* To be done: Rewrite the lines of every entry below with "screenshot" replaced by "capture", keeping everything else unchanged, and omit the pictures from your answer.

* Provided data:
Begin

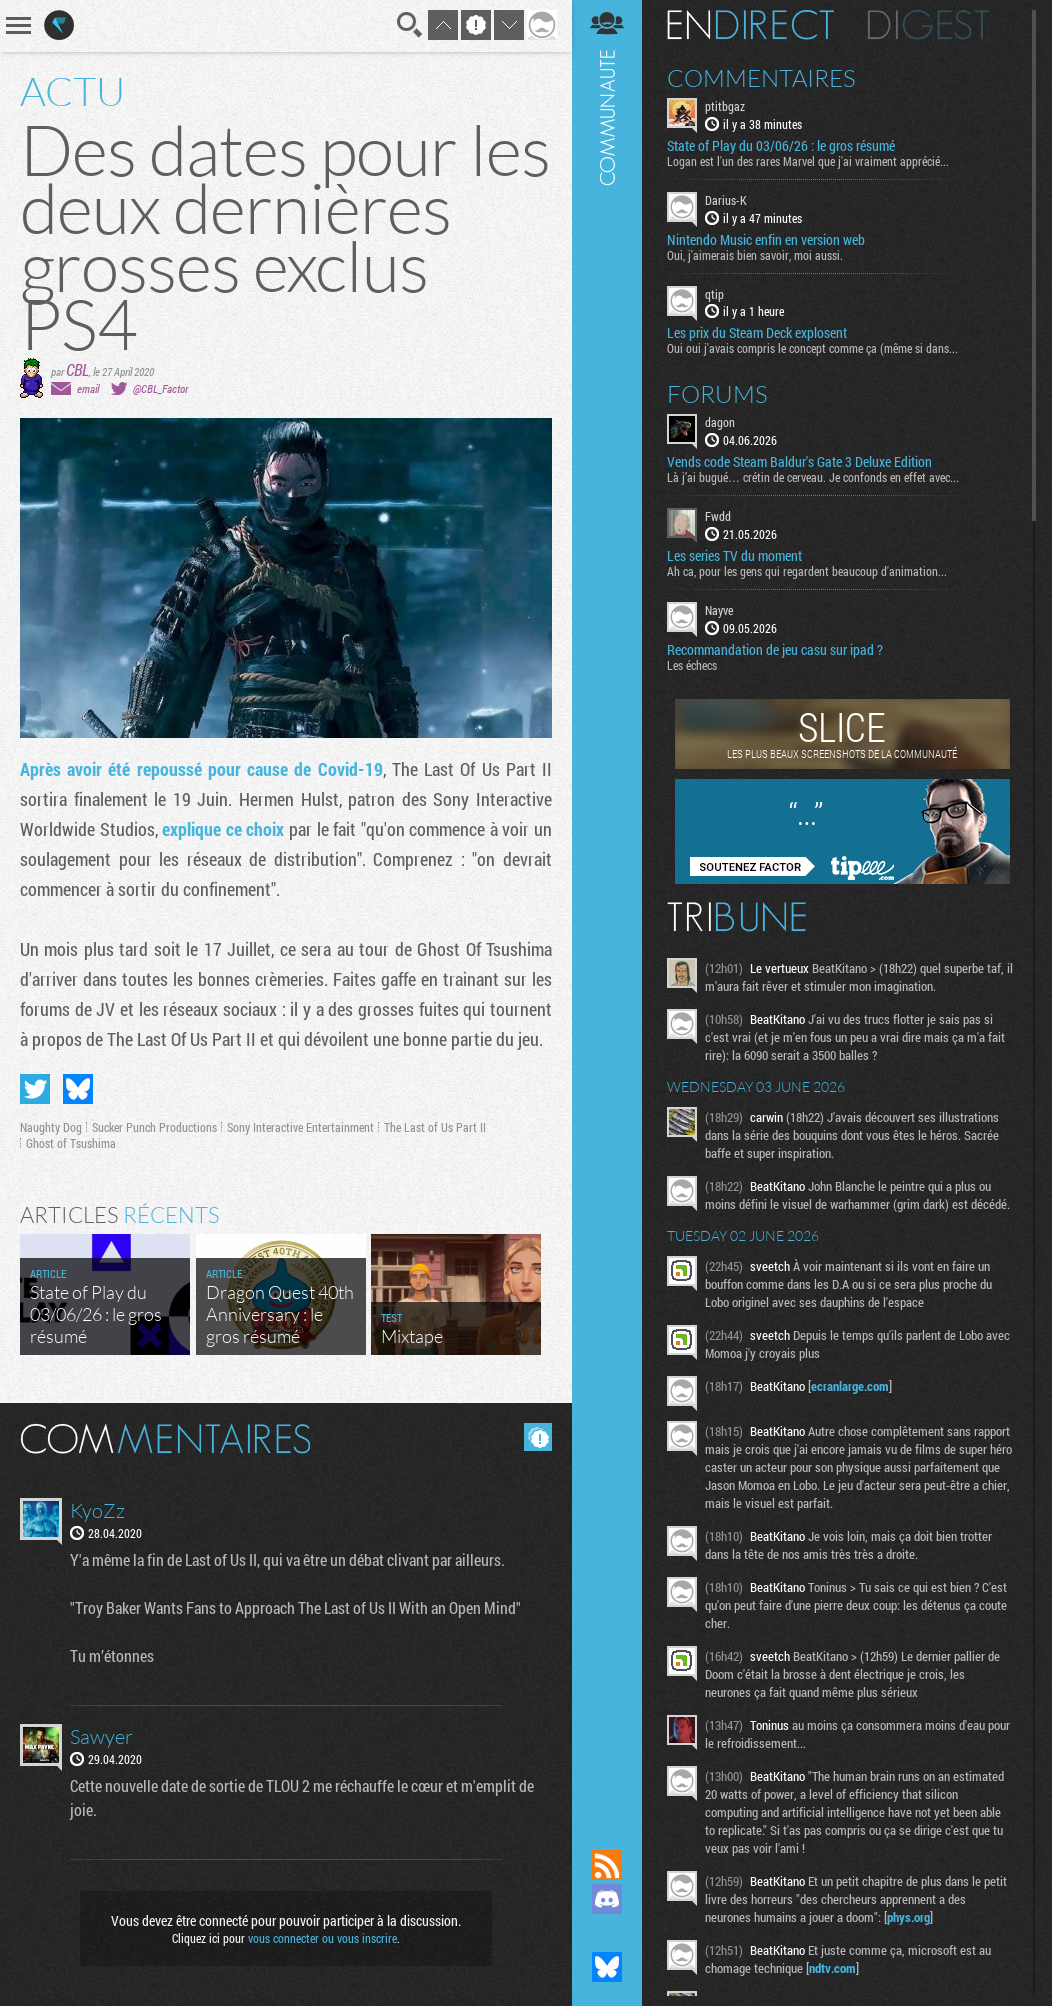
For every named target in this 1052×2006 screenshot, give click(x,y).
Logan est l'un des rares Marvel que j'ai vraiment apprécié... (808, 161)
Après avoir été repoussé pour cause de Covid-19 (201, 769)
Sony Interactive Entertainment (300, 1127)
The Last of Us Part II (435, 1127)
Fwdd (718, 516)
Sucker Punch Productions (154, 1127)
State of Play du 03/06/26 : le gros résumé (781, 146)
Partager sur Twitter (35, 1089)
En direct (750, 25)
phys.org (908, 1917)
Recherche (410, 25)
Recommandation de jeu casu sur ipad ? (775, 650)
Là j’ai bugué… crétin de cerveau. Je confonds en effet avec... (813, 477)
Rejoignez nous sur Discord (607, 1899)
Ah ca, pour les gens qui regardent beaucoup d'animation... (807, 571)
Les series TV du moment (734, 556)
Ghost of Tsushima (71, 1143)
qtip (714, 294)
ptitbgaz (725, 106)
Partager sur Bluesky (78, 1089)
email (88, 388)
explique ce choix (223, 829)
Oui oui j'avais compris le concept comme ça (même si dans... (812, 348)
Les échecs (692, 665)
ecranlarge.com (850, 1386)
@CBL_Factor (160, 388)
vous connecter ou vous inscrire (322, 1938)
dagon (720, 422)
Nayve (719, 610)
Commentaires (761, 78)
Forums (717, 394)
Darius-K (726, 200)
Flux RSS (607, 1865)
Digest (928, 25)
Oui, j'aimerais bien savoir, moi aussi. (755, 255)
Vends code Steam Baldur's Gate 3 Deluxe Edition (799, 462)
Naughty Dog (51, 1127)
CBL (77, 369)
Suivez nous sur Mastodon (607, 1933)
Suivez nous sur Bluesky (607, 1967)
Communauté (607, 905)
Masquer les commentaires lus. (538, 1437)
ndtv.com (832, 1968)
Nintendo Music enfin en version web (766, 240)
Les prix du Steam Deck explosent (757, 333)
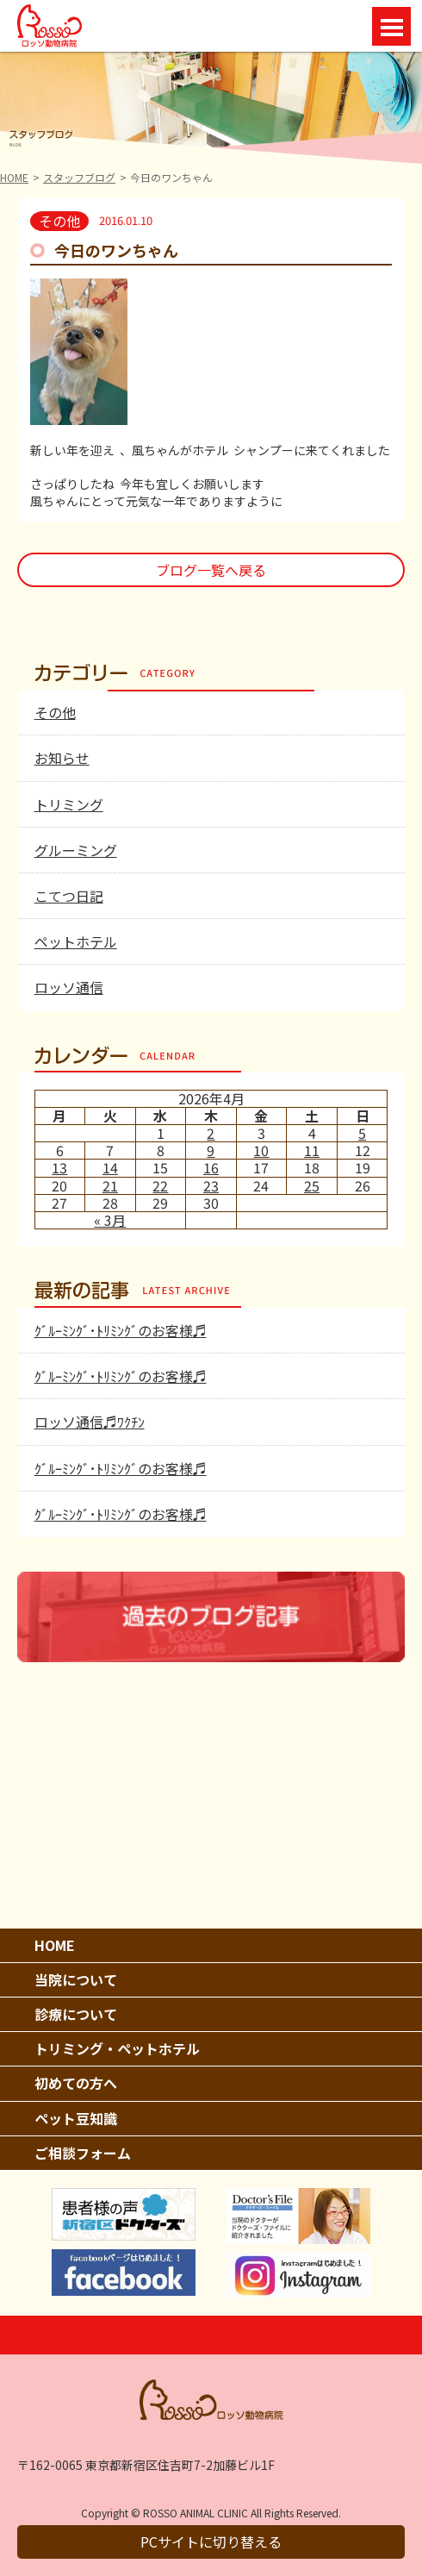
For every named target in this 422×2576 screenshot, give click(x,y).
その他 (55, 712)
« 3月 (110, 1220)
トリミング (68, 804)
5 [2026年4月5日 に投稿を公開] (362, 1132)
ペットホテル (75, 941)
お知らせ (62, 757)
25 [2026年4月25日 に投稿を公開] (312, 1185)
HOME (14, 177)
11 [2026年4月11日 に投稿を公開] (312, 1150)
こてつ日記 (68, 895)
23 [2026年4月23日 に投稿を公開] (211, 1185)
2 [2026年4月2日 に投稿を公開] (210, 1132)
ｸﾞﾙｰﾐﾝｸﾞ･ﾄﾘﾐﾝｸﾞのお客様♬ (120, 1330)
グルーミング (75, 850)
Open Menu (391, 26)
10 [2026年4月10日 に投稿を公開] (261, 1150)
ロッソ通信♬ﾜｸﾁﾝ (89, 1421)
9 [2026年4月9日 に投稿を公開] (210, 1150)
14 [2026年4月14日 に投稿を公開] (110, 1167)
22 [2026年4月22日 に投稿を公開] (160, 1185)
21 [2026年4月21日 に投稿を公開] (110, 1185)
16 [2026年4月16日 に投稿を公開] (211, 1167)
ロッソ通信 (68, 987)
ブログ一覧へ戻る (211, 570)
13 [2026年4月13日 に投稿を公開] (59, 1167)
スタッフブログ (79, 177)
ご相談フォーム (82, 2152)
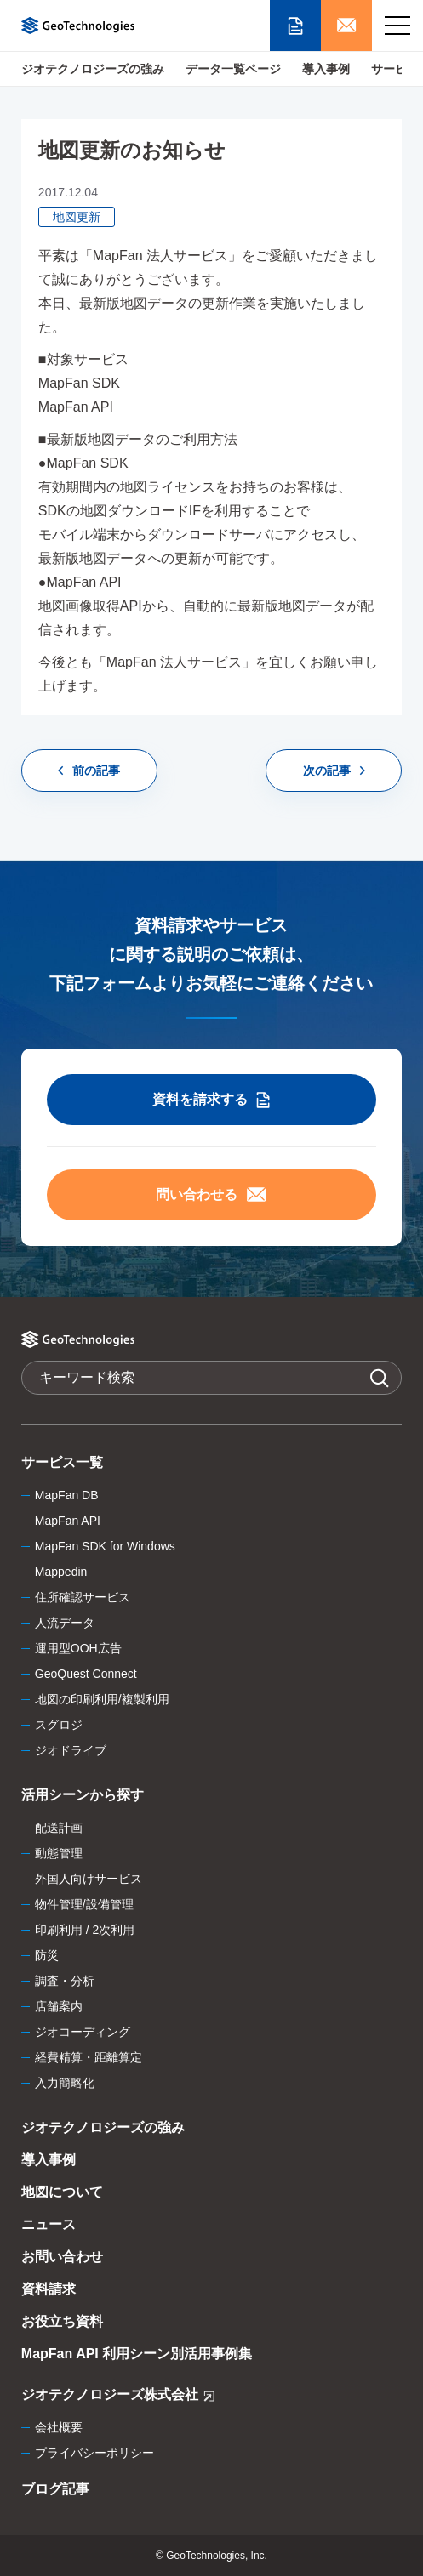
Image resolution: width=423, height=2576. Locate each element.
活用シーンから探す (82, 1795)
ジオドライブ (70, 1750)
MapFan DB (67, 1495)
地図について (62, 2192)
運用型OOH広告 (78, 1648)
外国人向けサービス (88, 1878)
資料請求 (48, 2289)
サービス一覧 (62, 1462)
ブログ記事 (55, 2489)
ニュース (48, 2224)
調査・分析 (64, 1980)
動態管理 (59, 1853)
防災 (47, 1955)
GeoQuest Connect (86, 1673)
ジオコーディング (82, 2032)
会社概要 (59, 2427)
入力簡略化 (64, 2083)
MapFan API (67, 1520)
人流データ (64, 1622)
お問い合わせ (62, 2256)
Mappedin (61, 1571)
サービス (395, 69)
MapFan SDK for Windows (105, 1546)
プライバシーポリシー (94, 2452)
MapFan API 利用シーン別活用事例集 (136, 2353)
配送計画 (59, 1827)
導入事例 (326, 69)
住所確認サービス (82, 1597)
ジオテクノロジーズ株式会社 (117, 2397)
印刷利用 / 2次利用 (84, 1929)
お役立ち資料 (62, 2321)
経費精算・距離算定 (88, 2057)
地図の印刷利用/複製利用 (102, 1699)
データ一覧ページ (233, 69)
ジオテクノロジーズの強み (92, 69)
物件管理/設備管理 (84, 1904)
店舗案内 (59, 2006)
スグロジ (59, 1725)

End

* Correct result:
For every named target in this 1052×2006 capture, give click(x,y).
Logan est l'un des rares Marvel que j'ai vraiment apprécié... (808, 161)
Après avoir été repoussé pour cause de Covid-19 (201, 769)
Sony Interactive Entertainment (300, 1127)
The Last of Us Part II (435, 1127)
Fwdd (718, 516)
Sucker Punch Productions (154, 1127)
State of Play du 03/06/26 : le gros résumé (781, 146)
Partager sur Twitter (35, 1089)
En direct (750, 25)
phys.org (908, 1917)
Recherche (410, 25)
Recommandation de jeu casu sur ipad ? (775, 650)
Là j’ai bugué… crétin de cerveau. Je confonds en effet avec... (813, 477)
Rejoignez nous sur Discord (607, 1899)
Ah ca, pour les gens qui regardent beaucoup d'animation... (807, 571)
Les series TV du moment (734, 556)
Ghost of Tsushima (71, 1143)
qtip (714, 294)
ptitbgaz (725, 106)
Partager sur Bluesky (78, 1089)
email (88, 388)
explique ce choix (223, 829)
Oui oui j'avais compris le concept comme ça (même si dans... (812, 348)
Les échecs (692, 665)
ecranlarge.com (850, 1386)
@CBL_Factor (160, 388)
vous connecter ou vous inscrire (322, 1938)
dagon (720, 422)
Nayve (719, 610)
Commentaires (761, 78)
Forums (717, 394)
Darius-K (726, 200)
Flux RSS (607, 1865)
Digest (928, 25)
Oui, j'aimerais bien savoir, moi aussi. (755, 255)
Vends code Steam Baldur's Gate 3 Deluxe Edition (799, 462)
Naughty Dog (51, 1127)
CBL (77, 369)
Suivez nous sur Mastodon (607, 1933)
Suivez nous sur Bluesky (607, 1967)
Communauté (607, 905)
Masquer les commentaires lus. (538, 1437)
ndtv.com (832, 1968)
Nintendo Music enfin en version web (766, 240)
Les prix du Steam Deck explosent (757, 333)
For every named target in this 422×2576 capture, give click(x,y).
その他 (55, 712)
« 3月 (110, 1220)
トリミング (68, 804)
5 [2026年4月5日 に投稿を公開] (362, 1132)
ペットホテル (75, 941)
お知らせ (62, 757)
25 [2026年4月25日 に投稿を公開] (312, 1185)
HOME (14, 177)
11 [2026年4月11日 に投稿を公開] (312, 1150)
こてつ日記 (68, 895)
23 [2026年4月23日 に投稿を公開] (211, 1185)
2 [2026年4月2日 に投稿を公開] (210, 1132)
ｸﾞﾙｰﾐﾝｸﾞ･ﾄﾘﾐﾝｸﾞのお客様♬ (120, 1330)
グルーミング (75, 850)
Open Menu (391, 26)
10 [2026年4月10日 に投稿を公開] (261, 1150)
ロッソ通信♬ﾜｸﾁﾝ (89, 1421)
9 [2026年4月9日 に投稿を公開] (210, 1150)
14 [2026年4月14日 に投稿を公開] (110, 1167)
22 [2026年4月22日 に投稿を公開] (160, 1185)
21 [2026年4月21日 に投稿を公開] (110, 1185)
16 [2026年4月16日 に投稿を公開] (211, 1167)
ロッソ通信 (68, 987)
ブログ一覧へ戻る (211, 570)
13 [2026年4月13日 に投稿を公開] (59, 1167)
スタッフブログ (79, 177)
ご相談フォーム (82, 2152)
Image resolution: width=423, height=2576. Locate each element.
活用シーンから探す (82, 1795)
ジオドライブ (70, 1750)
MapFan DB (67, 1495)
地図について (62, 2192)
運用型OOH広告 (78, 1648)
外国人向けサービス (88, 1878)
資料請求 (48, 2289)
サービス一覧 (62, 1462)
ブログ記事 (55, 2489)
ニュース (48, 2224)
調査・分析 (64, 1980)
動態管理 (59, 1853)
防災 (47, 1955)
GeoQuest Connect (86, 1673)
ジオコーディング (82, 2032)
会社概要 (59, 2427)
入力簡略化 (64, 2083)
MapFan API (67, 1520)
人流データ (64, 1622)
お問い合わせ (62, 2256)
Mappedin (61, 1571)
サービス (395, 69)
MapFan SDK for Windows (105, 1546)
プライバシーポリシー (94, 2452)
MapFan API 利用シーン別活用事例集 (136, 2353)
配送計画 (59, 1827)
導入事例 (326, 69)
住所確認サービス (82, 1597)
ジオテクノロジーズ株式会社 (117, 2397)
印刷利用 / 2次利用 (84, 1929)
お役立ち資料 (62, 2321)
経費精算・距離算定 (88, 2057)
地図の印刷利用/複製利用 (102, 1699)
データ一覧ページ (233, 69)
ジオテクノロジーズの強み (92, 69)
物件管理/設備管理 (84, 1904)
店舗案内 (59, 2006)
スグロジ (59, 1725)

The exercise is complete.